Une approche plus cartésienne des problématiques du sommeil en mer.

« La gestion du sommeil est la clé de la performance dans le métier de marin » répète comme une évidence Thomas Ruyant. « Il faut pouvoir veiller en permanence aux milles et une chose qui se passent lorsque l’on est en mer, en course et en solitaire. Mais on ne le peut pas toujours. Nous traversons des zones parfois très fréquentées, et on ne peut pas laisser le bateau longtemps tout seul, même sous le meilleur des pilotes automatiques. Lors de mes premières courses, je me connaissais mal, et c’était difficile de laisser le bateau naviguer sans mon contrôle pour aller dormir. Grâce à Rémy Hurdiel, je me connais mieux et le sommeil est devenu quelque chose que j’appréhende mieux et me met en confiance avec mon bateau. C’est un vrai sujet que Rémy et moi creusons et abordons désormais à un niveau scientifique. »

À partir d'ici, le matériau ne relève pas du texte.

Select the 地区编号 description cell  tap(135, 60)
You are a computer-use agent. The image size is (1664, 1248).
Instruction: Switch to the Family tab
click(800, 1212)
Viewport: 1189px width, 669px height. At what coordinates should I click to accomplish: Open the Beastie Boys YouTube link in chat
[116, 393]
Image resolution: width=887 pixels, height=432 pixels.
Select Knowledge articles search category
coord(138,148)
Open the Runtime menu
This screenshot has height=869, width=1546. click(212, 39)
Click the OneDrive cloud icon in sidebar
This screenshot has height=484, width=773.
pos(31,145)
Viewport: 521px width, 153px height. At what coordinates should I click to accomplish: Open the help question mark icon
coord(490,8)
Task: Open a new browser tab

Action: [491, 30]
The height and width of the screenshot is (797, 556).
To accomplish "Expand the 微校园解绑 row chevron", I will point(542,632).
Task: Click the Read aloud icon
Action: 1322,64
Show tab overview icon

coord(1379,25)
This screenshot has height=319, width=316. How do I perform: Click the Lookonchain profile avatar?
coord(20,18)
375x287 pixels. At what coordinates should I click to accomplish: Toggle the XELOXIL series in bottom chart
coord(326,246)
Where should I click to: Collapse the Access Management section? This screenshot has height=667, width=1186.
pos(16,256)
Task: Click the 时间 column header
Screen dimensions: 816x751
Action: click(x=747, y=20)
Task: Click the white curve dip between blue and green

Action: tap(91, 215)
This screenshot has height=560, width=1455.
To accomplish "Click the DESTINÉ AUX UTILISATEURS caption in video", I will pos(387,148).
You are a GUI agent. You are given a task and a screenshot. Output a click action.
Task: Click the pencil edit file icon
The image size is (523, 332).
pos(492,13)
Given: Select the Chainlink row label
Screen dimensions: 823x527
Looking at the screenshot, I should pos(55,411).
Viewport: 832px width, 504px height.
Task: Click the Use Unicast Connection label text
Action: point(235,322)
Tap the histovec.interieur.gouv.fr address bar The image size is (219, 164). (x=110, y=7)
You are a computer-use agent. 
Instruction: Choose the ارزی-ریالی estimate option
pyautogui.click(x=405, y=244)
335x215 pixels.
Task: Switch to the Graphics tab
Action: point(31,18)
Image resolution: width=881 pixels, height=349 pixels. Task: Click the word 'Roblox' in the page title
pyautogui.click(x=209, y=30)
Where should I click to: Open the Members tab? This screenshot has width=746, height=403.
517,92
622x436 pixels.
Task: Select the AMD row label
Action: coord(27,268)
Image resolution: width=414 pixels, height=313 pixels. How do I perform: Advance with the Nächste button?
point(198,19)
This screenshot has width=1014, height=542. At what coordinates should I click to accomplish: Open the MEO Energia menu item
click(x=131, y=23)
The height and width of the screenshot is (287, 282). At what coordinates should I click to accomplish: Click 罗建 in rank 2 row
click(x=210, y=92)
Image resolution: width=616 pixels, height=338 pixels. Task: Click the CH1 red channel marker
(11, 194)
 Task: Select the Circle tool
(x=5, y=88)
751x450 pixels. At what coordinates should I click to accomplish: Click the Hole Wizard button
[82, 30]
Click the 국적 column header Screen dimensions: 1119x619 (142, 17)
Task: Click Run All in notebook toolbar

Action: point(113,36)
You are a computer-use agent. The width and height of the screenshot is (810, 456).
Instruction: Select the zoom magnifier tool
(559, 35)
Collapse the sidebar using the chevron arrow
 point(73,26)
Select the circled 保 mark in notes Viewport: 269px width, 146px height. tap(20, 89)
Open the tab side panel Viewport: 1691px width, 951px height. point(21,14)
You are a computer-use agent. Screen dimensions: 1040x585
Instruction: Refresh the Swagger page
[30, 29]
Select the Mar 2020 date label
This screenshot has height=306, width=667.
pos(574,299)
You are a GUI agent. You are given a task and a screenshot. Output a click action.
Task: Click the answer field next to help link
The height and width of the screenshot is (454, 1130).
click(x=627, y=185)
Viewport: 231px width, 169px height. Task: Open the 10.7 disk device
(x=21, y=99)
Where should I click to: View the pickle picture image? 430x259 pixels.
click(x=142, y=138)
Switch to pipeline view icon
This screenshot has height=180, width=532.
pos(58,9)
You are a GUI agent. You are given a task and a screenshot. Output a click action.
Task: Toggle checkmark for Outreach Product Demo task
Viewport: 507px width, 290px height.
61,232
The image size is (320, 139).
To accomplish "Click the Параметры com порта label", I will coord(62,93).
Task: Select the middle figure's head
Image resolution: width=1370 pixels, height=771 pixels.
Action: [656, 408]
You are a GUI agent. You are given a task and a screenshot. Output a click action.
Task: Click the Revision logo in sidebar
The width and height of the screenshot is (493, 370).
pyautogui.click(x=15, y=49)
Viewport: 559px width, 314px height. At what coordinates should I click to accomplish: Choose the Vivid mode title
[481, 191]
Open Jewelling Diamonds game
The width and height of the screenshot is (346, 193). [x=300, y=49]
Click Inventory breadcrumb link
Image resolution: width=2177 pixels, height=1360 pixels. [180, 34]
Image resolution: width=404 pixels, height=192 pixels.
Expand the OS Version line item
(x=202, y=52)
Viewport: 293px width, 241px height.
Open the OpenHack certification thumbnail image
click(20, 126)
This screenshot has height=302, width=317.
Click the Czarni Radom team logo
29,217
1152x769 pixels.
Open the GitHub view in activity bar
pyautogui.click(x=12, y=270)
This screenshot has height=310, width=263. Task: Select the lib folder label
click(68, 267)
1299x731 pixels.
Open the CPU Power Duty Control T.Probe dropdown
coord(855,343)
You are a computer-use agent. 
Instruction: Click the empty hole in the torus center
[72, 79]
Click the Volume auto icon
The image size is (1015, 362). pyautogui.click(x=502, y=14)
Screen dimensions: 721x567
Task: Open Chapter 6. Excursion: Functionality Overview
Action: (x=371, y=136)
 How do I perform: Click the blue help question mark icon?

Rémy Hurdiel est Docteur en Sciences du Sport à Université Littoral Côte d’Opale à Dunkerque. Universitaire, navigateur et consultant, il est spécialisé dans la gestion des rythmes et de la fatigue lorsque l’activité professionnelle impose une altération du sommeil ou du rythme veille/ sommeil (privation de sommeil, décalage horaire, travail de nuit). Il a développé un outil de Management de la Fatigue utilisant un modèle de pointe de la prédiction des performances cognitives et motrices, basé sur les temps d’éveil et de sommeil. Ce programme de recherche, développé en collaboration avec des chercheurs des États-Unis, est très innovant sur le territoire français et contribue à l’amélioration des modèles utilisés par de très grands groupes industriels pour la planification d’horaires et de charges de travail. Explications : « L’horloge biologique dirige l’envie de dormir. L’être humain est fait pour dormir la nuit et vivre le jour. L’hormone du sommeil, la mélatonine, est secrétée la nuit et nous fait dormir. Le jour et la lumière stoppent sa sécrétion. Notre horloge biologique en libre cours tourne en 24 heures. Dans l’obscurité, la mélatonine devient un métronome qui entraine notre horloge biologique. Lorsque l’on perturbe ce rythme lumière/nuit, on dérègle l’horloge. Bien s’exposer à la lumière le jour, permet de stopper la mélatonine. La performance du haut niveau est dans les détails. Je m’attache à la performance de Thomas, en allant chercher les détails. Le postulat est qu’un marin qui gère sa fatigue s’occupera mieux de son bateau et optimisera ses performances. La gestion du sommeil peut permettre d’optimiser la performance du bateau de 1%, donc un gain considérable en temps de course à l’arrivée d’un Vendée Globe. »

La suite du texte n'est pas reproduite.